[[ EXCERPTED RECORDS, beginning ]]

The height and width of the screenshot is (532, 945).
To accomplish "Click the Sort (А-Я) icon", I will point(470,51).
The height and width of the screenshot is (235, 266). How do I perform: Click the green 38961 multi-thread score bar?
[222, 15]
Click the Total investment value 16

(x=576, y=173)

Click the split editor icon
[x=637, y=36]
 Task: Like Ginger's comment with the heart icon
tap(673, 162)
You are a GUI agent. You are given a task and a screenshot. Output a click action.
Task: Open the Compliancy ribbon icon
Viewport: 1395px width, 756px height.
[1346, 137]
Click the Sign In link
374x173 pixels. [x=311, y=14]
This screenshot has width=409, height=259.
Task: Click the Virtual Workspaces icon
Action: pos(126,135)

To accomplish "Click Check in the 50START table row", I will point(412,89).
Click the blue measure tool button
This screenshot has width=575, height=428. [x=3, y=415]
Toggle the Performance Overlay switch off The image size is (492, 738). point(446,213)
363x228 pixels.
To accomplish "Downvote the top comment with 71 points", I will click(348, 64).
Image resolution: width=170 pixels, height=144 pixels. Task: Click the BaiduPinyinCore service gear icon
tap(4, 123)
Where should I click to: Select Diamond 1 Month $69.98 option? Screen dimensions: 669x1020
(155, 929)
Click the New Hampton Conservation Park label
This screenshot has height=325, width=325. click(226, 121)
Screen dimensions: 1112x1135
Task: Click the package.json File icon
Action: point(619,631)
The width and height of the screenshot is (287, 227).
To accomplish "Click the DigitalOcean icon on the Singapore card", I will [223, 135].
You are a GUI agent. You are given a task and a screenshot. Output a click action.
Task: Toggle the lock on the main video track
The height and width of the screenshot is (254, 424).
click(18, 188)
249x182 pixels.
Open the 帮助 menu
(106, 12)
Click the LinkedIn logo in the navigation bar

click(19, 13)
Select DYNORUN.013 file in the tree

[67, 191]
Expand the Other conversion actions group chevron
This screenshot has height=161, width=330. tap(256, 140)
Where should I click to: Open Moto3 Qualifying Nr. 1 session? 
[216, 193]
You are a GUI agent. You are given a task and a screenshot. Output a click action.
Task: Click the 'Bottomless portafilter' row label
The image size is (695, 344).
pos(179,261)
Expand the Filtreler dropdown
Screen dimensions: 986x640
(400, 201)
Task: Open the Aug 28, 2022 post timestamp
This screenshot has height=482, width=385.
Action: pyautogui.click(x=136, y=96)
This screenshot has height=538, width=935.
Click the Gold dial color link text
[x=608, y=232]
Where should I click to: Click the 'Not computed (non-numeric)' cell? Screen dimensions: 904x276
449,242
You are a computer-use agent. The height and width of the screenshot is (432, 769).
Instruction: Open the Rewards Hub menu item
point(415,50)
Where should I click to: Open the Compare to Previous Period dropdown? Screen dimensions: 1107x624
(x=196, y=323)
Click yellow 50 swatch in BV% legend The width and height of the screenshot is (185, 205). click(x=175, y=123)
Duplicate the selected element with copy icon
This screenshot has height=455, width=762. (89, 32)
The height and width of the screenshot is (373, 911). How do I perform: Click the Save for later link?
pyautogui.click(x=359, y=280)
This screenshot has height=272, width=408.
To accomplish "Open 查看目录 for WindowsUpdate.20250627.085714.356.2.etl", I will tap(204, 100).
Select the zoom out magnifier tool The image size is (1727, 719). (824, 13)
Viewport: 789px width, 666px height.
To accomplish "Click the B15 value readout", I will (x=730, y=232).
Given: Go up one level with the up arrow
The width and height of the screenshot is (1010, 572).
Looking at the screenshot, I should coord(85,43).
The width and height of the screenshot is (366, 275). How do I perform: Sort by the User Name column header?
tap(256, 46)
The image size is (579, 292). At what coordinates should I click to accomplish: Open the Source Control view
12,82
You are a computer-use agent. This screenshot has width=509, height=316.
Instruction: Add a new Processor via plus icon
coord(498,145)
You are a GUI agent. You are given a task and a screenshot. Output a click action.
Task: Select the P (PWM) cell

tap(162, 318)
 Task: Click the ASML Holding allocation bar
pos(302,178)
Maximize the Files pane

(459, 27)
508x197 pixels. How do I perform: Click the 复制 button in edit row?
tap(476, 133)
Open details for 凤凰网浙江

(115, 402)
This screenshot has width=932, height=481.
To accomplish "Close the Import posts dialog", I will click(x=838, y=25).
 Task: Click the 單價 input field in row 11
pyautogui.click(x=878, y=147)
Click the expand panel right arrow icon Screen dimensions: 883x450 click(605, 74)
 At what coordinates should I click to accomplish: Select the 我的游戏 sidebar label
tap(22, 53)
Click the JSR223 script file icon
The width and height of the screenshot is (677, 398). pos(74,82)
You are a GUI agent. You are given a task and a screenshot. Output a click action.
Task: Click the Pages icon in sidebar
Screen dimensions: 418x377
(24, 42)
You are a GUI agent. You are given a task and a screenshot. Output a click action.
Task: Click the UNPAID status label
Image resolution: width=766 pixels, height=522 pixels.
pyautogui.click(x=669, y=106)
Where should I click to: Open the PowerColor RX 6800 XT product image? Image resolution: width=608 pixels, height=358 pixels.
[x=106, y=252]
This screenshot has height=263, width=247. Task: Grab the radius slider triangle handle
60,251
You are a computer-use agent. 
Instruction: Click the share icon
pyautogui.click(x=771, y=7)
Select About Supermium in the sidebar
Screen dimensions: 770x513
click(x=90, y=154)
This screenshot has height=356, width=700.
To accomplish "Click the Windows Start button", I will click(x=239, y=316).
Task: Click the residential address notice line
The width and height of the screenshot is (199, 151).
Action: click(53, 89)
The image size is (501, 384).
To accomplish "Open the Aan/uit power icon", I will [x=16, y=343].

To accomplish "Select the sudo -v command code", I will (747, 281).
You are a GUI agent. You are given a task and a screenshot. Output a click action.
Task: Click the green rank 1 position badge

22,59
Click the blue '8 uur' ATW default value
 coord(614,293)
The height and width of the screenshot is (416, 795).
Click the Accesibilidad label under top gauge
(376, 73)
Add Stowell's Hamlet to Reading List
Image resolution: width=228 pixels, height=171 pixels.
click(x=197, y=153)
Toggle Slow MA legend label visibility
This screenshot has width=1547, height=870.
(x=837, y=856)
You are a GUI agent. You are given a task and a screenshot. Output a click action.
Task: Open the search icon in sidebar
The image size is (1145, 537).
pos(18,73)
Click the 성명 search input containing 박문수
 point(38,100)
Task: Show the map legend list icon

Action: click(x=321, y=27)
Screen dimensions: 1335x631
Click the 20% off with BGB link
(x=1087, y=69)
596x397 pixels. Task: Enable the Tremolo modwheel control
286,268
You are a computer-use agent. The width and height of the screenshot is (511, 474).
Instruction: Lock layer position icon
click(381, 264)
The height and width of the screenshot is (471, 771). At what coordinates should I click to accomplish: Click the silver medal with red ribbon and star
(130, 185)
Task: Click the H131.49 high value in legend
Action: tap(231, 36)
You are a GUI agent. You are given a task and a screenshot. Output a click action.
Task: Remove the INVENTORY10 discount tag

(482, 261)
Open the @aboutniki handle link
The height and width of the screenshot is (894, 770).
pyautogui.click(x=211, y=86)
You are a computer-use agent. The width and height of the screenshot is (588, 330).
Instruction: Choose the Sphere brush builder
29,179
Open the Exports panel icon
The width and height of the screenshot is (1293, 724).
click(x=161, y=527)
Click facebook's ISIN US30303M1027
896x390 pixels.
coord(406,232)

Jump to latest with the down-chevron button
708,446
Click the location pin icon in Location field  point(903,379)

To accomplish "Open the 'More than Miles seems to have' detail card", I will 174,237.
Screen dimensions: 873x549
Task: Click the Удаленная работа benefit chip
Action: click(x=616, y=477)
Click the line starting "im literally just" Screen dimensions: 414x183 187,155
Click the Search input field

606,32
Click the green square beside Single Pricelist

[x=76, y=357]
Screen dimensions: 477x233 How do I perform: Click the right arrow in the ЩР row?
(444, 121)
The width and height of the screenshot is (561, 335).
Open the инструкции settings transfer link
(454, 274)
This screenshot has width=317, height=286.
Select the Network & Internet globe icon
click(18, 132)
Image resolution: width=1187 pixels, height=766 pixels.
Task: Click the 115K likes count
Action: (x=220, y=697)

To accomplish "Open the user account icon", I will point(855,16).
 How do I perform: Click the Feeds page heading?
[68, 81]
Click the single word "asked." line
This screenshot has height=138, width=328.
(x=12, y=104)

[[ EXCERPTED RECORDS, end ]]

▶ [WHAT IS REQUIRED] From the entries above, extract every line where the word "computer" appears.

▶ [FINISHED TASK]
You are a computer-use agent. The height and width of the screenshot is (432, 769).
You are a computer-use agent. This screenshot has width=509, height=316.
You are a computer-use agent. 
You are a computer-use agent. The width and height of the screenshot is (511, 474).
You are a computer-use agent. The width and height of the screenshot is (588, 330).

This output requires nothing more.